- _Passage shown_

☆ ☆ ☆ ☆ ☆ ☆ ☆

I always wondered how my mother’s generation dealt with hot flashes. My mother never mentioned having one, and neither did any of the women in her age group whom I knew. It was only with the later generation (by that I mean women aged 40-plus) that hot flashes made their grand entrance into the common consciousness – despite the fact that the effects of menopause have been treated with estrogen since the late 1800s.
I became a physician in the 1970s, and my training did not cover preventive medicine, menopause, or specifically the use of hormones either to aid in menopause or prevent disease. It’s only in the past decade that true prevention, a topic covered mostly by the media, is starting to penetrate our health-care system.
In the process, research – such as the work of scientists who have studied hot flashes and heart disease for decades and presented their findings at a meeting of the International Menopause Society in Rome in 2011– has demonstrated that hot flashes may be warning signs of heart disease when they are persistent, extremely frequent, and occur later rather than earlier in menopause.
Heart disease is the biggest killer of women in the U.S. More than 350,000 women die of heart disease every year, while around 28,000 die of complications from therapies for breast cancer or the disease itself.
While I don’t want to minimize the need of a cure for breast cancer, I want to stress the possible connection between hot flashes and heart disease since most women die of heart disease.

☆ ☆ ☆ ☆ ☆ ☆ ☆

- _Given data_

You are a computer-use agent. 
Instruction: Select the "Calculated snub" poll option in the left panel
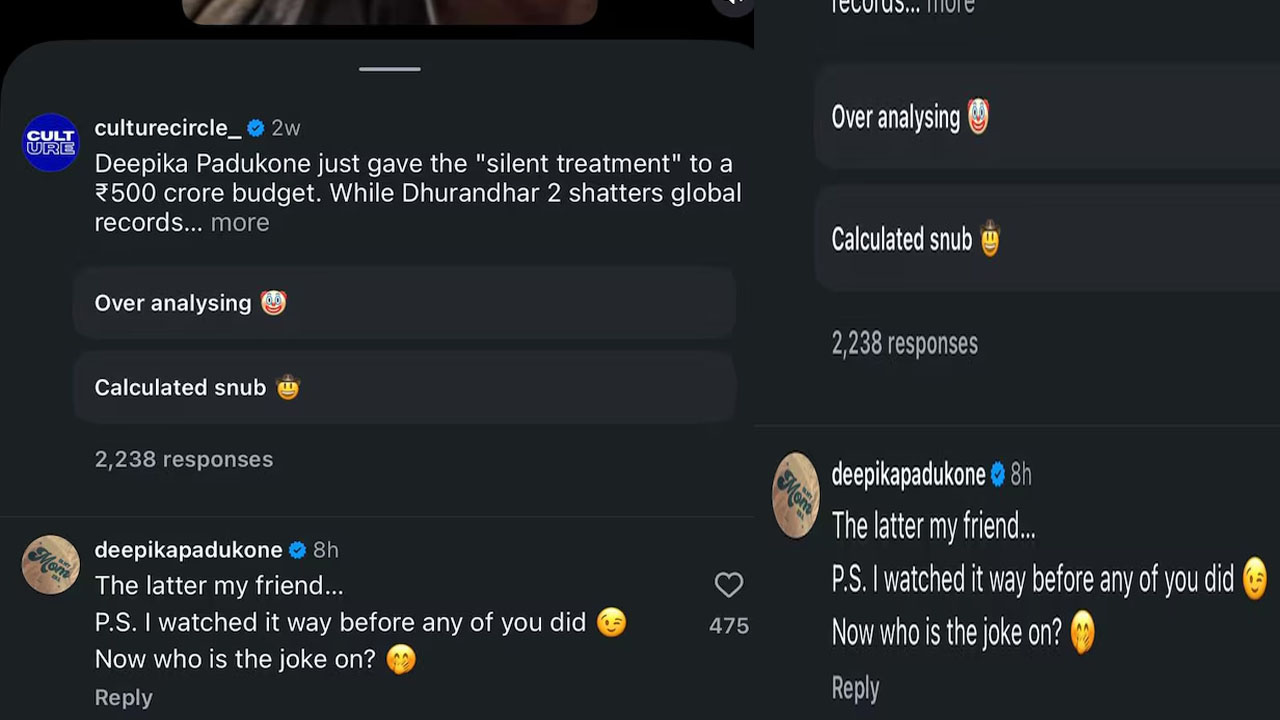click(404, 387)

☆ ☆ ☆ ☆ ☆ ☆ ☆

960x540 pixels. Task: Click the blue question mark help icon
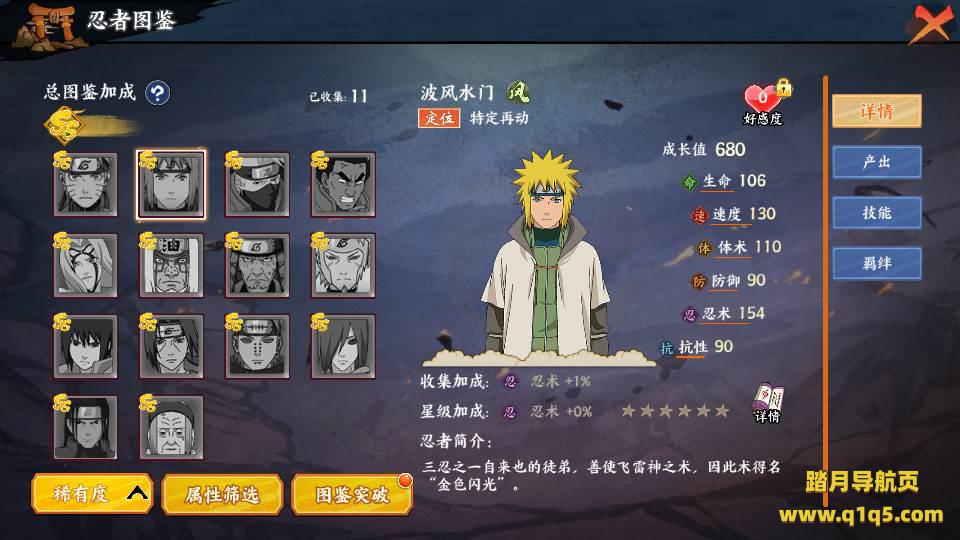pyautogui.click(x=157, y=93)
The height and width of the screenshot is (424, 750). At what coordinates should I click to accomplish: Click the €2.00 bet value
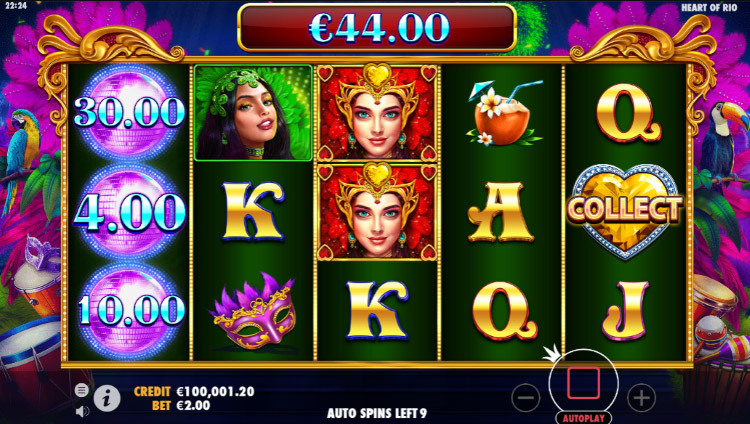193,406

☆ ☆ ☆ ☆ ☆ ☆ ☆

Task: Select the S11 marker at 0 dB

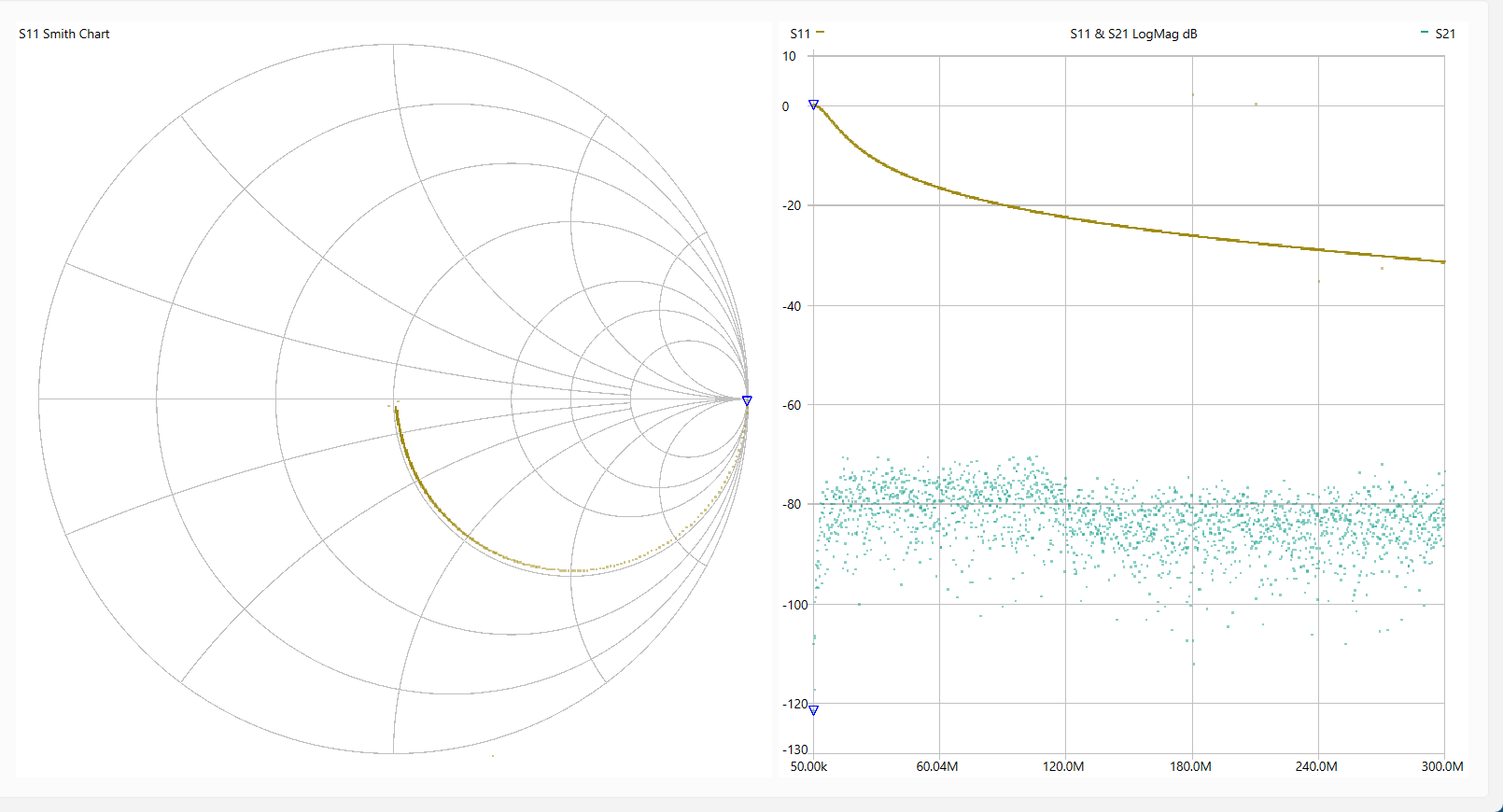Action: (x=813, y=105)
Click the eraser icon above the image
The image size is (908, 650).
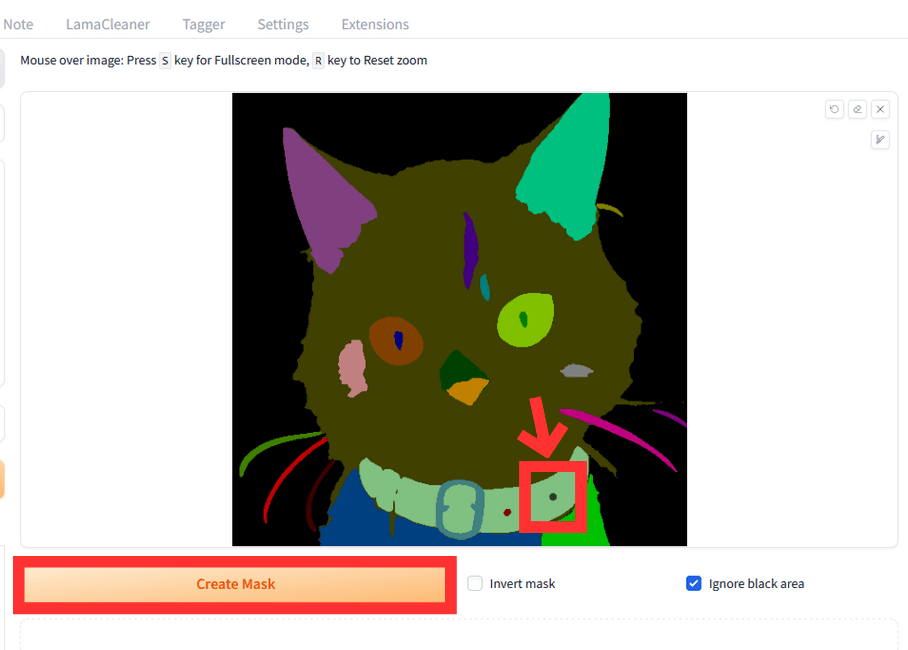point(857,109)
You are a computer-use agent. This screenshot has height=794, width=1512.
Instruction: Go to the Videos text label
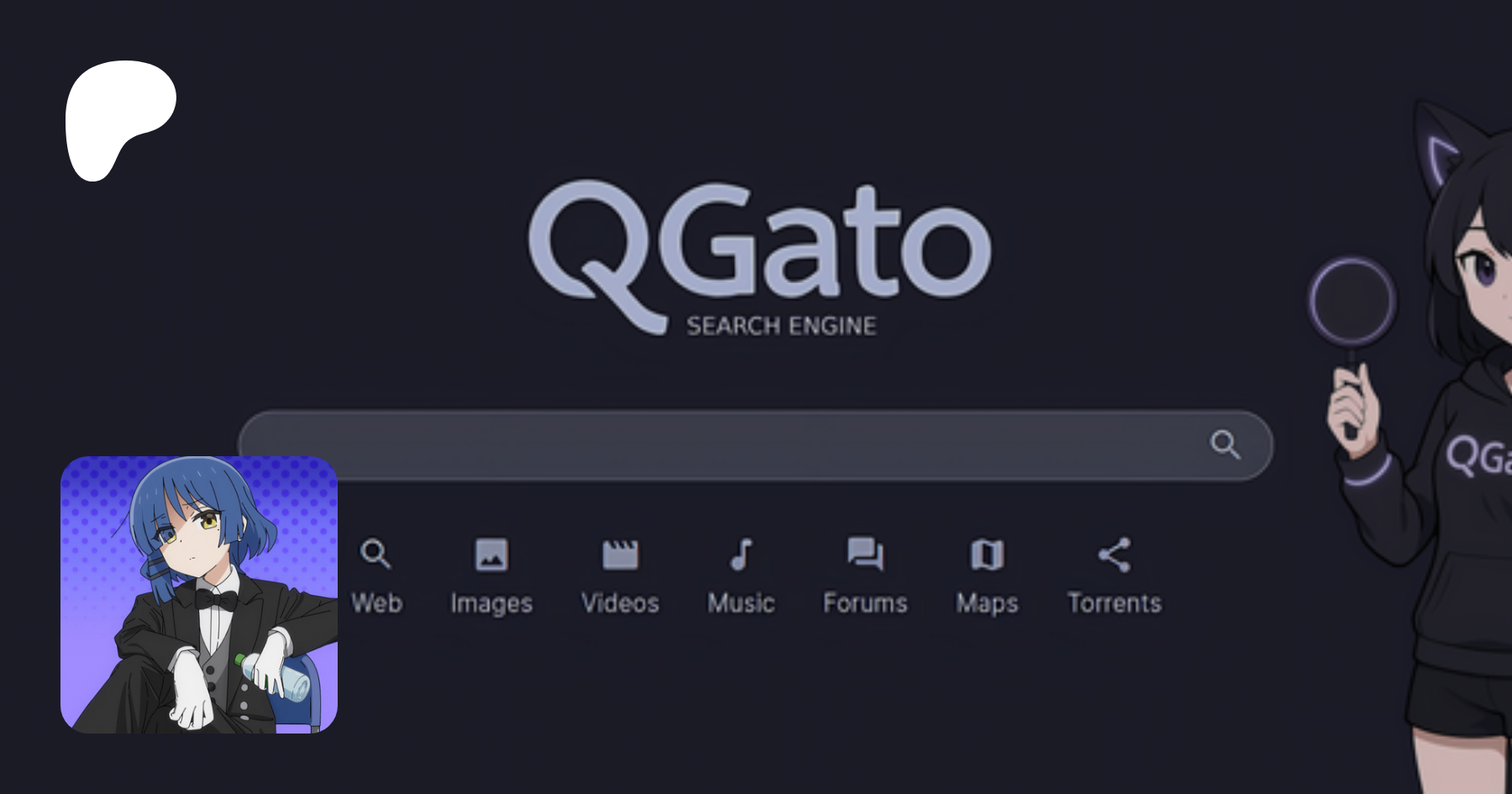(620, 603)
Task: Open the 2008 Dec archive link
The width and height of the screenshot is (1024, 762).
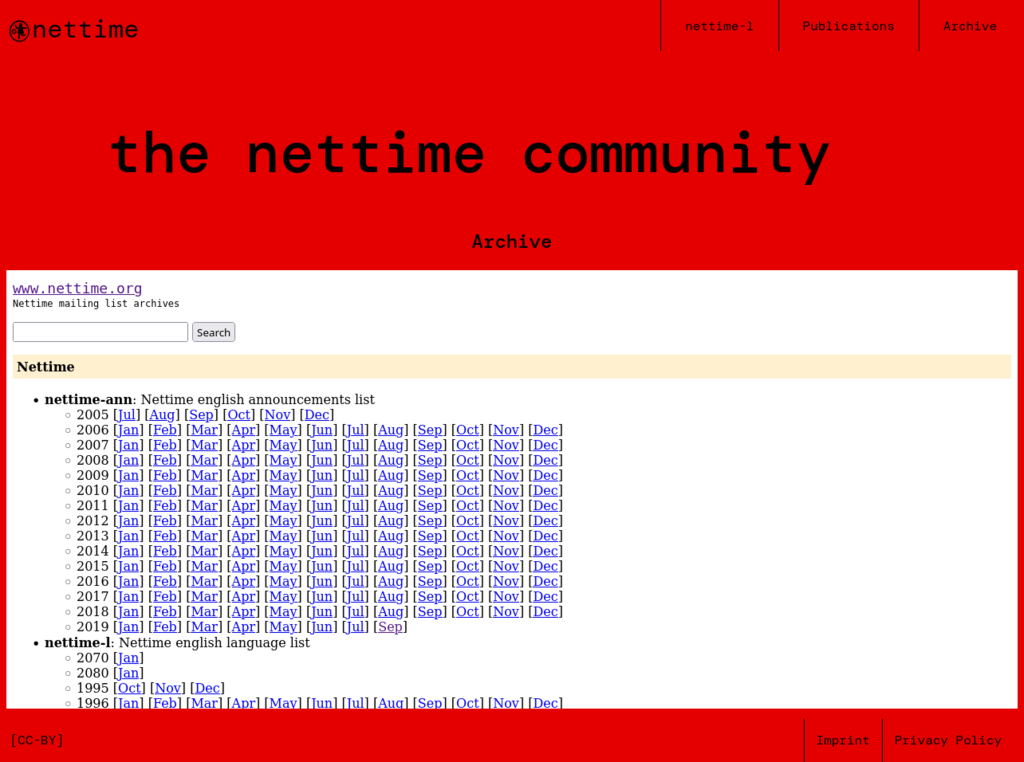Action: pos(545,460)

☆ ☆ ☆ ☆ ☆ ☆ ☆

Answer these questions from the passage on hot flashes:
(a) In which decade did the writer become a physician?
(b) In what city and year did the International Menopause Society meeting take place?
(c) How many women in the U.S. die of heart disease every year?
Use only the passage on hot flashes, not the lines, to respond.

(a) The 1970s.
(b) Rome, in 2011.
(c) More than 350,000.